The Screening for Life program — which aims to reduce the number of Albertans who die from cancers, including breast and colorectal — provides information, education and support to Albertans, empowering them to make informed decisions and to take action to secure their own health by getting screened for cancer.
“We want Albertans to know what screening options are available to them and we need everyone to take personal responsibility for their health and well-being by asking their doctor about what cancer screening programs are right for them,” says Dr. Yang.

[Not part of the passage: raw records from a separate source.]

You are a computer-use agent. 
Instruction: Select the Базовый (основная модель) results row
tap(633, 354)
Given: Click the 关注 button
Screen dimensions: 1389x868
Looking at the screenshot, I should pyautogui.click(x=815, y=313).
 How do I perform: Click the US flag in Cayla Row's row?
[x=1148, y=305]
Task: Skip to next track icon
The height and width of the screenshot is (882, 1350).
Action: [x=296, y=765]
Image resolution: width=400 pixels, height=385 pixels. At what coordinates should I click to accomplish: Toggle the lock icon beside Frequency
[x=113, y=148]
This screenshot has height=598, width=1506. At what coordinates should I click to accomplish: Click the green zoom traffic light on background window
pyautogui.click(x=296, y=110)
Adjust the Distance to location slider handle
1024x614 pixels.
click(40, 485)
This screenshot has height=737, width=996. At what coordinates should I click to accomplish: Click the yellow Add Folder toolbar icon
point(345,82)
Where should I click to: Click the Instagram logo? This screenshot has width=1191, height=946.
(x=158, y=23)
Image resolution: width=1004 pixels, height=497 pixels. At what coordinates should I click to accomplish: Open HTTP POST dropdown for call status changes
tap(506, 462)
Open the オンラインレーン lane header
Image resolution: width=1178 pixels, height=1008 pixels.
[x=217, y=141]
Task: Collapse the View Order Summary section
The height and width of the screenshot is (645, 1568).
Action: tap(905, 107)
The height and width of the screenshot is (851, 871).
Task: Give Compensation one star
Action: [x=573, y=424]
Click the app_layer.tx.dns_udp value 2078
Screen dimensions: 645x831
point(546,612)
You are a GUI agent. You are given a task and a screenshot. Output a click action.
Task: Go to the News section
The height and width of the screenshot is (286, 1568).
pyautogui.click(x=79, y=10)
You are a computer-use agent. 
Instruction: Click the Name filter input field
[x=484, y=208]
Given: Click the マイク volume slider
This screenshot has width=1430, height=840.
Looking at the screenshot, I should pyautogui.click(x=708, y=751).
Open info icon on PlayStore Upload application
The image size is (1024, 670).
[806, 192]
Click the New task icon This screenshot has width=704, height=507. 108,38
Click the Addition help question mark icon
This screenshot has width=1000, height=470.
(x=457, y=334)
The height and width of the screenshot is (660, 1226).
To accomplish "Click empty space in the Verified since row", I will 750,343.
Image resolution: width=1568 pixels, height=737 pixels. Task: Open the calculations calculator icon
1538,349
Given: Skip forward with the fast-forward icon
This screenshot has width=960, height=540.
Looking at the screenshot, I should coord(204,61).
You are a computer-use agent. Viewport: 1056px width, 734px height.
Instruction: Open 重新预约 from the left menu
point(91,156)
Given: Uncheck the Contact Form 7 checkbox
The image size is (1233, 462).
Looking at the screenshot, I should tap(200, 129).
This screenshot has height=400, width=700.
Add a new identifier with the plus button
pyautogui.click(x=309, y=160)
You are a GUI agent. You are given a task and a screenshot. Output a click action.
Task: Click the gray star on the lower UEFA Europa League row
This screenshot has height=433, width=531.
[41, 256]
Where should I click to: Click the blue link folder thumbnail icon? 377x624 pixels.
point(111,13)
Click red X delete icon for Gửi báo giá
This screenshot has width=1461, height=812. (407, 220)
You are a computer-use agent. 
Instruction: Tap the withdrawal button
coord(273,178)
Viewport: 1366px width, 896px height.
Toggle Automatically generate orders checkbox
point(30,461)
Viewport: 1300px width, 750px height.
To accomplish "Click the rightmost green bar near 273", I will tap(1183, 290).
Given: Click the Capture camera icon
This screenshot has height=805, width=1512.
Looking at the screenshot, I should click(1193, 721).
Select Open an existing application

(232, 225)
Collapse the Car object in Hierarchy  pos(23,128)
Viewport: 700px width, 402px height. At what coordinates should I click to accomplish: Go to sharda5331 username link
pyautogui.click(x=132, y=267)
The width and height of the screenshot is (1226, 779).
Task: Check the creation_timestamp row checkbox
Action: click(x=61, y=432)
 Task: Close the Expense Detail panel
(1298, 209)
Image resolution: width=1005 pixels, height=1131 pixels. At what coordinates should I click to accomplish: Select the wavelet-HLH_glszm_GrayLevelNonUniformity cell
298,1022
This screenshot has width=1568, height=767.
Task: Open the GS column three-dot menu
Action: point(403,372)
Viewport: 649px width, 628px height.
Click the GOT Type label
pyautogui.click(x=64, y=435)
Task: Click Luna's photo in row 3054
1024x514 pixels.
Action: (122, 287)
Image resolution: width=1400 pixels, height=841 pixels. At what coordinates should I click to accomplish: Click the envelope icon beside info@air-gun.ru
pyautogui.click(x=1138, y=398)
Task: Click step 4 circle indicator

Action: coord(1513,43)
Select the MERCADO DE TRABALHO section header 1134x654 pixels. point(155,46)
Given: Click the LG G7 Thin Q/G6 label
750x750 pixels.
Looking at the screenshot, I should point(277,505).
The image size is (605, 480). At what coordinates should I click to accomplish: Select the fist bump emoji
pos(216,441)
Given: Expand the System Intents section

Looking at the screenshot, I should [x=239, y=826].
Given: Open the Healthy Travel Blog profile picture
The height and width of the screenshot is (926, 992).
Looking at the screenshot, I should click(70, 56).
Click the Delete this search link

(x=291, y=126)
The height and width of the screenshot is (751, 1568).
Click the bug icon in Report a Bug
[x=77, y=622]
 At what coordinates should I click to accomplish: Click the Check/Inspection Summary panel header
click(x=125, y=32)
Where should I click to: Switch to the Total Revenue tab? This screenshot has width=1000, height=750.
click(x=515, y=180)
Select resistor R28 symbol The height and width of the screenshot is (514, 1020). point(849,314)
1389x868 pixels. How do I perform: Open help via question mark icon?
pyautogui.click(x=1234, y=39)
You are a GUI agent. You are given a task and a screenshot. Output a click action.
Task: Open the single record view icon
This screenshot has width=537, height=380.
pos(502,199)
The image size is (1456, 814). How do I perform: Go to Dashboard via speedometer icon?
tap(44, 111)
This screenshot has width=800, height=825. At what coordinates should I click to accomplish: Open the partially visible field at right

Breast, prostate, lung and colorectal were the most commonly diagnosed cancers in Alberta in 2014. Combined, they accounted for 52 per cent of new cases and about half of cancer deaths in the province. The data also showed Albertans had a significantly improved chance of survival when cancers were diagnosed in earlier stages (Stages I and II).
“Thanks to increased cancer prevention and screening efforts, new treatments, technological advances, and new research, more people are being diagnosed earlier, entering treatment sooner and living longer,” says Sarah Hoffman, Minister of Alberta Health. “Prevention and appropriate cancer treatment are priorities of this government as we focus on providing Albertans with the right care at the right time in the right place and by the right professional.”